### TASK DESCRIPTION:
Your response should consist of the full data, set down exactly.

### Data extracted from a collection:

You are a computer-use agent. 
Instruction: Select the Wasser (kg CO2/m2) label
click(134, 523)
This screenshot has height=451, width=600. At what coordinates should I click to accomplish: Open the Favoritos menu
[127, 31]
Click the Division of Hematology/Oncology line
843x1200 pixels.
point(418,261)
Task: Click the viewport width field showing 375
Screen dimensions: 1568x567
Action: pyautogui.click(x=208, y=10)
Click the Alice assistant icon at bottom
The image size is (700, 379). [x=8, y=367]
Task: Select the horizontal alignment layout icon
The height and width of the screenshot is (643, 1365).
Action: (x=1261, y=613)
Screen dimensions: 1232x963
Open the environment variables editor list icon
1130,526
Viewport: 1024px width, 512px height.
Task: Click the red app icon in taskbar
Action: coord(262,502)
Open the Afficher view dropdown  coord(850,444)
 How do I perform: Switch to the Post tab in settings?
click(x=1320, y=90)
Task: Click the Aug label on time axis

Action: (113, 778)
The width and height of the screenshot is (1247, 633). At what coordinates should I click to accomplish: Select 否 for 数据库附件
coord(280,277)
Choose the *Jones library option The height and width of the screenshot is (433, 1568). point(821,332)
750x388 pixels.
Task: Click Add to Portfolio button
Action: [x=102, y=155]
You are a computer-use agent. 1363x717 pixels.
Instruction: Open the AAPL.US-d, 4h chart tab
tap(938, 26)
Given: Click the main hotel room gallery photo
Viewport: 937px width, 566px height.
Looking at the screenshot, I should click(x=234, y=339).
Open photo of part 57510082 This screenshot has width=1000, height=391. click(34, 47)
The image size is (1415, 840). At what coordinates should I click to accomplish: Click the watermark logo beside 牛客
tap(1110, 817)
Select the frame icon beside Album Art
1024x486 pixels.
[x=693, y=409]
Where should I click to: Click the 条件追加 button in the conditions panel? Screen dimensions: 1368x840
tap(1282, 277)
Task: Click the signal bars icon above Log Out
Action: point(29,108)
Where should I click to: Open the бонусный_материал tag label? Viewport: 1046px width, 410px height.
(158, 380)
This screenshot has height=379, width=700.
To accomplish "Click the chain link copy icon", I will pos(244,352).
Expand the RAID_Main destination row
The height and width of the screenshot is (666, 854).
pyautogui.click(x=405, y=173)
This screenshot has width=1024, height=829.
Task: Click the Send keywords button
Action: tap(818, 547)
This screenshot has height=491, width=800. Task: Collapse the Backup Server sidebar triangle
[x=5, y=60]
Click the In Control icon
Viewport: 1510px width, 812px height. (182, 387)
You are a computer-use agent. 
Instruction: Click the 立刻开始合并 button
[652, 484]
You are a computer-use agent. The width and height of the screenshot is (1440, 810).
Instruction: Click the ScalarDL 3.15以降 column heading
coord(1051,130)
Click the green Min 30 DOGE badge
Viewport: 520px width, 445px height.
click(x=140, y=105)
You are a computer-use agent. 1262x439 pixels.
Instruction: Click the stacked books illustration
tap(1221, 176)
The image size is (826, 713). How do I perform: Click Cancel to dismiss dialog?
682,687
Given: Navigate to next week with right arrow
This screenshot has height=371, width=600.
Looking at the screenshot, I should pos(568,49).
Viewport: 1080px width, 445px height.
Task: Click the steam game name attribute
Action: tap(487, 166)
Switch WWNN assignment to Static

### RESULT OF THE TASK:
You are a computer-use agent. 
Instruction: Select the Wasser (kg CO2/m2) label
click(134, 523)
This screenshot has height=451, width=600. At what coordinates should I click to accomplish: Open the Favoritos menu
[127, 31]
Click the Division of Hematology/Oncology line
843x1200 pixels.
point(418,261)
Task: Click the viewport width field showing 375
Screen dimensions: 1568x567
Action: pyautogui.click(x=208, y=10)
Click the Alice assistant icon at bottom
The image size is (700, 379). [x=8, y=367]
Task: Select the horizontal alignment layout icon
The height and width of the screenshot is (643, 1365).
Action: (x=1261, y=613)
Screen dimensions: 1232x963
Open the environment variables editor list icon
1130,526
Viewport: 1024px width, 512px height.
Task: Click the red app icon in taskbar
Action: coord(262,502)
Open the Afficher view dropdown  coord(850,444)
 How do I perform: Switch to the Post tab in settings?
click(x=1320, y=90)
Task: Click the Aug label on time axis

Action: (113, 778)
The width and height of the screenshot is (1247, 633). At what coordinates should I click to accomplish: Select 否 for 数据库附件
coord(280,277)
Choose the *Jones library option The height and width of the screenshot is (433, 1568). point(821,332)
750x388 pixels.
Task: Click Add to Portfolio button
Action: [x=102, y=155]
You are a computer-use agent. 1363x717 pixels.
Instruction: Open the AAPL.US-d, 4h chart tab
tap(938, 26)
Given: Click the main hotel room gallery photo
Viewport: 937px width, 566px height.
Looking at the screenshot, I should click(x=234, y=339).
Open photo of part 57510082 This screenshot has width=1000, height=391. click(34, 47)
The image size is (1415, 840). At what coordinates should I click to accomplish: Click the watermark logo beside 牛客
tap(1110, 817)
Select the frame icon beside Album Art
1024x486 pixels.
[x=693, y=409]
Where should I click to: Click the 条件追加 button in the conditions panel? Screen dimensions: 1368x840
tap(1282, 277)
Task: Click the signal bars icon above Log Out
Action: point(29,108)
Where should I click to: Open the бонусный_материал tag label? Viewport: 1046px width, 410px height.
(158, 380)
This screenshot has height=379, width=700.
To accomplish "Click the chain link copy icon", I will pos(244,352).
Expand the RAID_Main destination row
The height and width of the screenshot is (666, 854).
pyautogui.click(x=405, y=173)
This screenshot has width=1024, height=829.
Task: Click the Send keywords button
Action: tap(818, 547)
This screenshot has height=491, width=800. Task: Collapse the Backup Server sidebar triangle
[x=5, y=60]
Click the In Control icon
Viewport: 1510px width, 812px height. (182, 387)
You are a computer-use agent. 
Instruction: Click the 立刻开始合并 button
[652, 484]
You are a computer-use agent. The width and height of the screenshot is (1440, 810).
Instruction: Click the ScalarDL 3.15以降 column heading
coord(1051,130)
Click the green Min 30 DOGE badge
Viewport: 520px width, 445px height.
click(x=140, y=105)
You are a computer-use agent. 1262x439 pixels.
Instruction: Click the stacked books illustration
tap(1221, 176)
The image size is (826, 713). How do I perform: Click Cancel to dismiss dialog?
682,687
Given: Navigate to next week with right arrow
This screenshot has height=371, width=600.
Looking at the screenshot, I should pos(568,49).
Viewport: 1080px width, 445px height.
Task: Click the steam game name attribute
Action: tap(487, 166)
Switch WWNN assignment to Static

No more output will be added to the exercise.